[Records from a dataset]

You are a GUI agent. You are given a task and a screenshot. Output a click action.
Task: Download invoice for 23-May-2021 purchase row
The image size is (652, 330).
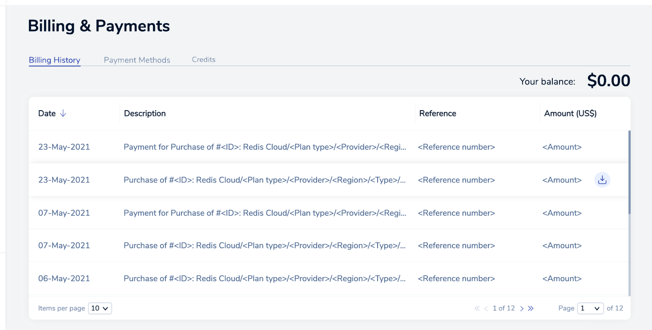click(x=602, y=180)
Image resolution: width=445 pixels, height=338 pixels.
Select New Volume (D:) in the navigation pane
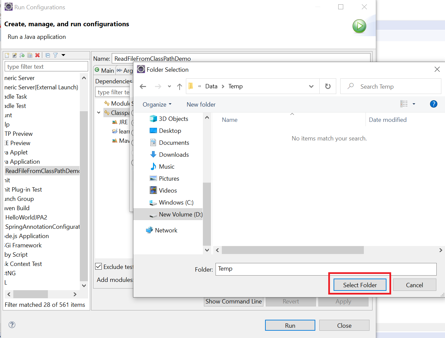point(180,214)

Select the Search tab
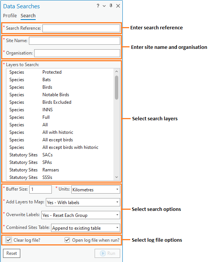(28, 16)
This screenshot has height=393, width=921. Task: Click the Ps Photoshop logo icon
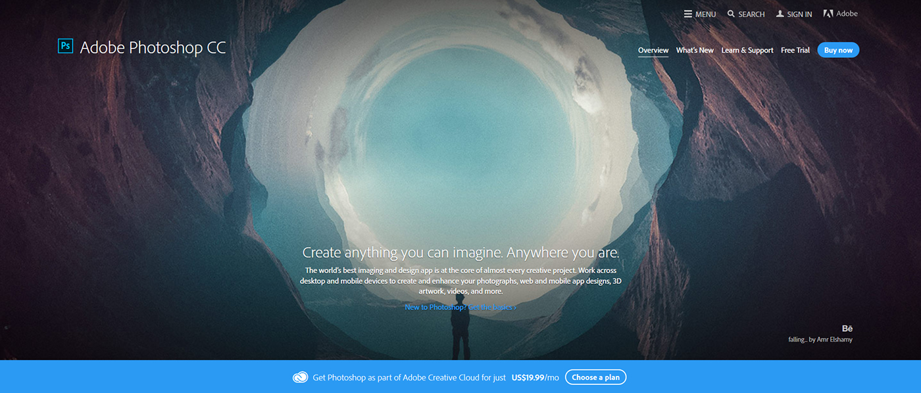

• ASSIGNMENT: From the line containing "Select New Volume (D:) in the navigation pane" down to the last line of the data, print every line exactly and nothing else. Pictures stay out of the copy.

• EXERCISE ANSWER:
Select New Volume (D:) in the navigation pane
point(180,214)

Select the Search tab
(28, 16)
This screenshot has height=393, width=921. Task: Click the Ps Photoshop logo icon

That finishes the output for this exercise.